**What you need to do**
In the material below, find each line that contains the word "name" and copy it.

━━━━━ The input

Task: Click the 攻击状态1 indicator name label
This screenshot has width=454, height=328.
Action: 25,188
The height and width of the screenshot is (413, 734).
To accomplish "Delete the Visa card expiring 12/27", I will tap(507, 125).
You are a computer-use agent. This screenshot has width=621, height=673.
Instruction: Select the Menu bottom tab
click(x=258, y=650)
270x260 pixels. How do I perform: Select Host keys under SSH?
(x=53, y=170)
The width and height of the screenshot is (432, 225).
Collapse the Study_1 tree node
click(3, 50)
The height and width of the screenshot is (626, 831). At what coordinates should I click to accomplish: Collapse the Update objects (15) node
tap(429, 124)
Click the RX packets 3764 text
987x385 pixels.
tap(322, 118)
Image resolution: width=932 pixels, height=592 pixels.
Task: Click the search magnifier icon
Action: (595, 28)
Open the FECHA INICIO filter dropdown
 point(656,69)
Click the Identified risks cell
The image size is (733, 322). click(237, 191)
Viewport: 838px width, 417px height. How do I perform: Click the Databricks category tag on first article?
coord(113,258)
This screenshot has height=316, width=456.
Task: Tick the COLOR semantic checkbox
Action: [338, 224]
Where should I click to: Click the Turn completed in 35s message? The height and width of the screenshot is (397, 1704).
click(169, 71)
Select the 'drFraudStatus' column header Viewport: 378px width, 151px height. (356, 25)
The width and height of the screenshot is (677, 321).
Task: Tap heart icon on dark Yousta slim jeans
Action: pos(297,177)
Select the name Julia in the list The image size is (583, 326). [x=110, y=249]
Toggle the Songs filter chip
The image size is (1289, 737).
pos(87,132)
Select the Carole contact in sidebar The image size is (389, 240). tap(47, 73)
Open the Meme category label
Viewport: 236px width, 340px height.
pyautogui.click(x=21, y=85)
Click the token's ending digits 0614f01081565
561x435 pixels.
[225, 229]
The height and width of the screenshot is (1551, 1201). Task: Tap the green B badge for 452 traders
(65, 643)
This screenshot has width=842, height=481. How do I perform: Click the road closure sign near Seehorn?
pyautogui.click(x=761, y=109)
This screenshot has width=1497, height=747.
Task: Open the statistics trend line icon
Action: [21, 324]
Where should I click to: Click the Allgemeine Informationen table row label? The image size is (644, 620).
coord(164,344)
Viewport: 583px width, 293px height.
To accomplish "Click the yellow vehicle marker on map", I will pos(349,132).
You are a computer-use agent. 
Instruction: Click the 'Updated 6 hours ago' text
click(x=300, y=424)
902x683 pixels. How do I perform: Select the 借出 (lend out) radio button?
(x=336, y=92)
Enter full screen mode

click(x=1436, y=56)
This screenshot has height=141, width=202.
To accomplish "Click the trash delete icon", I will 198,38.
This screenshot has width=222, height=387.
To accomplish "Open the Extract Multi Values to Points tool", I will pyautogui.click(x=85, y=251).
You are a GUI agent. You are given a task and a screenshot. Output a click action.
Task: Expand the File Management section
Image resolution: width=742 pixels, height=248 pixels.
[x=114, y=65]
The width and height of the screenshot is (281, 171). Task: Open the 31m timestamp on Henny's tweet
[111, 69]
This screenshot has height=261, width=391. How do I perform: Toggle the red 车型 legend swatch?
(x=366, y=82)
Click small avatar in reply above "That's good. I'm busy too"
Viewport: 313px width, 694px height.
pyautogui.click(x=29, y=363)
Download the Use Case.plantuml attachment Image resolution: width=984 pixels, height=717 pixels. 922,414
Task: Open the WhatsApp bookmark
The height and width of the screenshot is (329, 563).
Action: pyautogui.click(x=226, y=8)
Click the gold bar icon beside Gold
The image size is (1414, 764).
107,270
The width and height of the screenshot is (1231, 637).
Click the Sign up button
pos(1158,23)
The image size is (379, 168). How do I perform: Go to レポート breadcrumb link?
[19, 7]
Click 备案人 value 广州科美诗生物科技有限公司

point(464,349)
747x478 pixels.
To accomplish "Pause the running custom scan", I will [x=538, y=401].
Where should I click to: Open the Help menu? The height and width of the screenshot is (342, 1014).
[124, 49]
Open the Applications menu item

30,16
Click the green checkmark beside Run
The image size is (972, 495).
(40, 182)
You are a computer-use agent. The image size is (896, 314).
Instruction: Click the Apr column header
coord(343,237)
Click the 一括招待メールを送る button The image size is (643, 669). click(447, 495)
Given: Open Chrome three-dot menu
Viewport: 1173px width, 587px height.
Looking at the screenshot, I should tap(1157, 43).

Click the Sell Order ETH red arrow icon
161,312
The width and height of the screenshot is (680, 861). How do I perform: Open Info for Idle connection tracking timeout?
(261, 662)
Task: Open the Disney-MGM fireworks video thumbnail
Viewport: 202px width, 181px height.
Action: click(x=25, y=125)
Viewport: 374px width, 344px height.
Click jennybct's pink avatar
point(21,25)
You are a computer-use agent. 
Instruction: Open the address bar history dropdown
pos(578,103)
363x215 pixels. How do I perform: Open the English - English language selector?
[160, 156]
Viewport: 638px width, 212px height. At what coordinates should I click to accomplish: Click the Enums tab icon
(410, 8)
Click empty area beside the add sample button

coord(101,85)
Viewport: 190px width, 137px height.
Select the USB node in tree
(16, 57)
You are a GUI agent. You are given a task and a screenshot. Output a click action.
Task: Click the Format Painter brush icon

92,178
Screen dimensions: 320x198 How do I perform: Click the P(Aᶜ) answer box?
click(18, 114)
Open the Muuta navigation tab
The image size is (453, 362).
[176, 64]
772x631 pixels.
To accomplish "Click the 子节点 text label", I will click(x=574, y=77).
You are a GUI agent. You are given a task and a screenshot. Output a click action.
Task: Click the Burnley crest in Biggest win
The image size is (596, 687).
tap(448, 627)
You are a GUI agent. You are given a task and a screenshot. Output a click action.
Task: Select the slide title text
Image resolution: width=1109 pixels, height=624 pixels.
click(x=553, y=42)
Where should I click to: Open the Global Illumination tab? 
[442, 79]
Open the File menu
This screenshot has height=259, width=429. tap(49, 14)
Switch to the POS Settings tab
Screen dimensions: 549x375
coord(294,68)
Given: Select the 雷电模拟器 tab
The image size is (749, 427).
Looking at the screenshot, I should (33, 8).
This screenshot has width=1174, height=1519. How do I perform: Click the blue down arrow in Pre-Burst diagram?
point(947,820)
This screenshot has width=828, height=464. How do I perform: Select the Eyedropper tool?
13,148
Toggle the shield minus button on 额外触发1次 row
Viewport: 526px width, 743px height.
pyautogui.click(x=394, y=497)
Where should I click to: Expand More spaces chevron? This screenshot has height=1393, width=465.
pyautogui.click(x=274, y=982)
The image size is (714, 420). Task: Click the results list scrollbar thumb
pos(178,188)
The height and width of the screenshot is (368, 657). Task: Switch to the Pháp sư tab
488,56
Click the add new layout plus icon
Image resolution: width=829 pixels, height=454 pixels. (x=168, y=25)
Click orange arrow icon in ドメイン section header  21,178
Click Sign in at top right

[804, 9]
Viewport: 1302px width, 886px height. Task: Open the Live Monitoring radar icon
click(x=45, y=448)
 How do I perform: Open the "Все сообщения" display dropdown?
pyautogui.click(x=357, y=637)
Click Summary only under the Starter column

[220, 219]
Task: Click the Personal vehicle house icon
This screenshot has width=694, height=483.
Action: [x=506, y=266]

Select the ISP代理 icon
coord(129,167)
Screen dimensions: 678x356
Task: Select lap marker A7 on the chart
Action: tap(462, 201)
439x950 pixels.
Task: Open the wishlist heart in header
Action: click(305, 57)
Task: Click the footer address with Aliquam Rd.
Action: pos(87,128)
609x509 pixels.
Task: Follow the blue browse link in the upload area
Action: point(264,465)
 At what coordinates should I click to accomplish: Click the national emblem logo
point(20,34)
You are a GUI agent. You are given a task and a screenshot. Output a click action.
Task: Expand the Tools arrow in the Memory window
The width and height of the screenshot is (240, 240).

━━━━━━━━━━

**Response to this task**
Task: Click the 攻击状态1 indicator name label
Select the name Julia in the list The image size is (583, 326). [x=110, y=249]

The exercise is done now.